Sin embargo hay dos ganadores en esta tragedia: los empresarios estadounidenses, que reciben un caudal de mano de obra baratísima para mover su economía, y, segundo, el capitalismo mexicano, que encuentra en la emigración de trabajadores una doble y afortunada solución: primero, el desfogue del “sobrante” de fuerza de trabajo que no puede absorber, y que, de permanecer aquí generaría inconformidad y reclamo social por servicios y atención de vivienda, educación, salud, etc.; al emigrar los trabajadores, el sistema mexicano ve reducido el problema. Segundo, envían remesas a sus familias: en 2015 un total de 24 mil 791 millones de dólares, monto superior en ese año a las exportaciones petroleras. Con ello ayudan a atenuar la pobreza y las contradicciones económicas (y políticas) en el país, y a reducir la presión social.

Hoy que se debate la cuestión migratoria, muchos analistas guardan cauto silencio sobre sus causas profundas nacionales; es más fácil presumir de “patrióticos” y defensores de los indocumentados, quejándose de lo que ocurre al otro lado de la frontera (que aunque cierto y absolutamente repudiable, es solo la mitad de la verdad), que completar el cuadro y denunciar con igual energía la miseria a que se somete a nuestro pueblo aquí y que le obliga a emigrar; el oportunismo unilateraliza la explicación y oculta la responsabilidad del gran empresariado mexicano y del gobierno que lo protege. Evitan los analistas reconocer que el modelo se ha agotado y que los poderosos de acá no hallan qué hacer con el “exceso de fuerza laboral” (exceso en relación con las necesidades del capital); su patria niega a los pobres un lugar digno, y sus gobernantes buscan resolver el problema mecánicamente, trasladándolo. Asimismo omiten aceptar el hecho nuevo y de enorme relevancia histórica: que al agotarse el capitalismo norteamericano y “sobrar” también trabajadores, a los pobres no los quieren ya ni en su patria ni en la ajena, y que la “solución” externa del desempleo y la pobreza, falsa solución, se está agotando, y ahora debemos con más razón buscarla acá.

De lo anterior se sigue que, efectivamente, el gobierno mexicano debe asumir una actitud digna y enérgica ante la humillación a que pretende someternos el gobierno fascista de Trump con su #muro y las deportaciones masivas, y exigir un alto a las deportaciones. Pero también, que se impone sustituir el modelo económico imperante por uno más humano.
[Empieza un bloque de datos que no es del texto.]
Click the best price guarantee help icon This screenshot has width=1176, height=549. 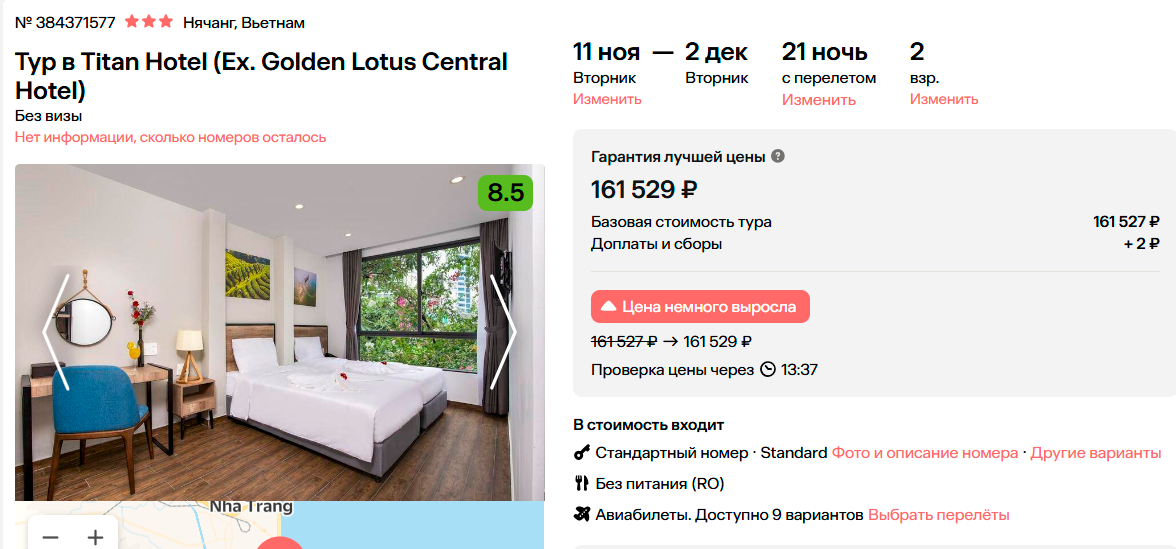pyautogui.click(x=778, y=156)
Si atendemos aquí las necesidades de los mexicanos, no se verán forzados a cruzar la frontera con riesgo de su propia vida, ni en la penosa necesidad de abandonar a sus familias para buscar el sustento en otro país, ni a exponerse a humillaciones y malos tratos; no habrá acá niños o jóvenes que no conozcan o no recuerden a sus padres. Debe asegurarse a todos los mexicanos un empleo en su tierra, bien remunerado y con todas las prestaciones, para no ser ya proveedores de mano de obra barata para #EstadosUnidos. Necesitamos romper con nuestro estatus de colonia y emprender un camino propio al desarrollo y aplicar aquí todo el potencial creador de nuestra inmensa fuerza de trabajo. La solución está en nuestras manos.